- [INSTRUCTIONS FOR THE TASK]: In the coronavirus text below, do these statements agree with it? (a) The fatality rate of coronavirus is now 0.085 per cent. (b) The grip-strength exhibit measured the writer as stronger than the average woman. (c) The protest outside the BBC Scotland building was large. For each, answer yes or no and quote the deciding words.

- [SUPPLIED PASSAGE]:
————

As is customary, I’ll begin with the good news.
The impressively-named Medical Research Council’s biostatistics unit at Cambridge has calculated that, thanks to vaccinations, the fatality rate of coronavirus is now 0.085 per cent. Or, in old money, fewer than 1 in 1,000 infections now result in death.
This is particularly reassuring given the recent bad news – positive case numbers are rising again – by more than 3,000 yesterday, a record high – and have been since the beginning of mass testing.
That’s the good and the bad. Now the ugly.
At the weekend, I took my daughter to the newly-reopened Science Centre in Glasgow.
It was great. My daughter learned about hydrogen power and I enjoyed an interactive exhibit that calculated my grip strength, which apparently is less than half that of the average woman.
I plan on wearing very heavy rings from now on to improve my muscle tone.
As we left, we saw a small but noisy protest outside the BBC Scotland building.
The group were diligently applying stickers to the windows and handing out anti-vaccine leaflets to passers-by. A few police officers stood watch.

————

- [SUPPLIED MATERIAL]:
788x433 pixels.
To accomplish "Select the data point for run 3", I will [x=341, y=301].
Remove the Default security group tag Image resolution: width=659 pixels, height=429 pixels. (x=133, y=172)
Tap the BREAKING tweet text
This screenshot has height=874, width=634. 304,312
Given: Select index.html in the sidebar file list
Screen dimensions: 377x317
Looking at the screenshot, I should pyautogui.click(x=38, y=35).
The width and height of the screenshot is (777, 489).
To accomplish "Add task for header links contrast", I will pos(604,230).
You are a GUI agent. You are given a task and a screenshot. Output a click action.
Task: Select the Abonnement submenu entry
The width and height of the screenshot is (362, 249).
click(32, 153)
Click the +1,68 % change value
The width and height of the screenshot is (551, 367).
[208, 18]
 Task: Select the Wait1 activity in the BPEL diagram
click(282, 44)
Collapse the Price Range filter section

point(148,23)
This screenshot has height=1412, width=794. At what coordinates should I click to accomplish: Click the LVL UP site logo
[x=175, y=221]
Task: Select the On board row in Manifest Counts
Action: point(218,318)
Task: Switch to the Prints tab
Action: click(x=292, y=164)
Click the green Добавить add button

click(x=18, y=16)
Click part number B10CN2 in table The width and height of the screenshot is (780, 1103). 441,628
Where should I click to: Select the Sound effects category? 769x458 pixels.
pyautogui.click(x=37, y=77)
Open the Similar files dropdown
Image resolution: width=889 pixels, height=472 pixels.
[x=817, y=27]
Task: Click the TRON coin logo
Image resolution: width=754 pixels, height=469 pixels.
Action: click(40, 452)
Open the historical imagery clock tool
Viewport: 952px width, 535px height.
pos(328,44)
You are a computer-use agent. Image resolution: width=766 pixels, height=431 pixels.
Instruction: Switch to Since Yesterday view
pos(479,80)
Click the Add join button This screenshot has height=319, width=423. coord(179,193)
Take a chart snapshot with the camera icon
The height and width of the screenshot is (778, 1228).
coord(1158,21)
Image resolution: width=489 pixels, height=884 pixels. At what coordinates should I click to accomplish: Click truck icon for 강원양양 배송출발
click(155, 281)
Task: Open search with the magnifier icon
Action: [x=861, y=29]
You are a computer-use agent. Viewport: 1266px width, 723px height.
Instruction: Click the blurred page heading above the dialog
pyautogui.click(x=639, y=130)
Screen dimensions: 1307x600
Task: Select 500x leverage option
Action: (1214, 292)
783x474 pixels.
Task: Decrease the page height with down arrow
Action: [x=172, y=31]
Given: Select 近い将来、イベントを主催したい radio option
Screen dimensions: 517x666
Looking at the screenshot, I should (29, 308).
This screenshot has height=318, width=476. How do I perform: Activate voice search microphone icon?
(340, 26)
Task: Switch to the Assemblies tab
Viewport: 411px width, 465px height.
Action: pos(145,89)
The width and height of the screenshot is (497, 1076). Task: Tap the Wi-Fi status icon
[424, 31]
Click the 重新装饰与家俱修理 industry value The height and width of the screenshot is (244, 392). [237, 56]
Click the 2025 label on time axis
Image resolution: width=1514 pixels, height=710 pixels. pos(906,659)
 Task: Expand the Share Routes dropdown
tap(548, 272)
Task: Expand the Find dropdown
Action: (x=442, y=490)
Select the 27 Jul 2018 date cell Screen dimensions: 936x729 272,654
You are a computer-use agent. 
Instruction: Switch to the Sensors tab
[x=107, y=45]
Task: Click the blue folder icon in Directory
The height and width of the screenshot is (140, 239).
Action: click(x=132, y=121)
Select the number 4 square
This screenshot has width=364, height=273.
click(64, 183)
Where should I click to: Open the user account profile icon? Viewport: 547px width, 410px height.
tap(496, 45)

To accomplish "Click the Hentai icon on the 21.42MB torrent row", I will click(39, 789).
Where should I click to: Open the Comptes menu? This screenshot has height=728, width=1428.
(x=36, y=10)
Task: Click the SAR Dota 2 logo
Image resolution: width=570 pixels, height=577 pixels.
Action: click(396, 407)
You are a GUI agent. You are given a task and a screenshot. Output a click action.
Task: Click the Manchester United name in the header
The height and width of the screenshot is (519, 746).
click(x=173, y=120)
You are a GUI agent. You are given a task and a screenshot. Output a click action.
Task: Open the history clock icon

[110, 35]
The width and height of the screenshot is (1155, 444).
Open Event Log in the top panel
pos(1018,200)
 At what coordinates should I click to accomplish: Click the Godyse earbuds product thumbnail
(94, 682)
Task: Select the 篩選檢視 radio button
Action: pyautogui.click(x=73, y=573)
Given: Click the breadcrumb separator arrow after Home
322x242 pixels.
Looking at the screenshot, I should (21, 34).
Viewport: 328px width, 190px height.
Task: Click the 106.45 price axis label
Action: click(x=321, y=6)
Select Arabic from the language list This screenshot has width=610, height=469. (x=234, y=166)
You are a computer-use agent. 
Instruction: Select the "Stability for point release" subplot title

————

- [TASK SOLUTION]:
(a) Yes: "the fatality rate of coronavirus is now 0.085 per cent"
(b) No: "less than half that of the average woman"
(c) No: "a small but noisy protest outside the BBC Scotland building"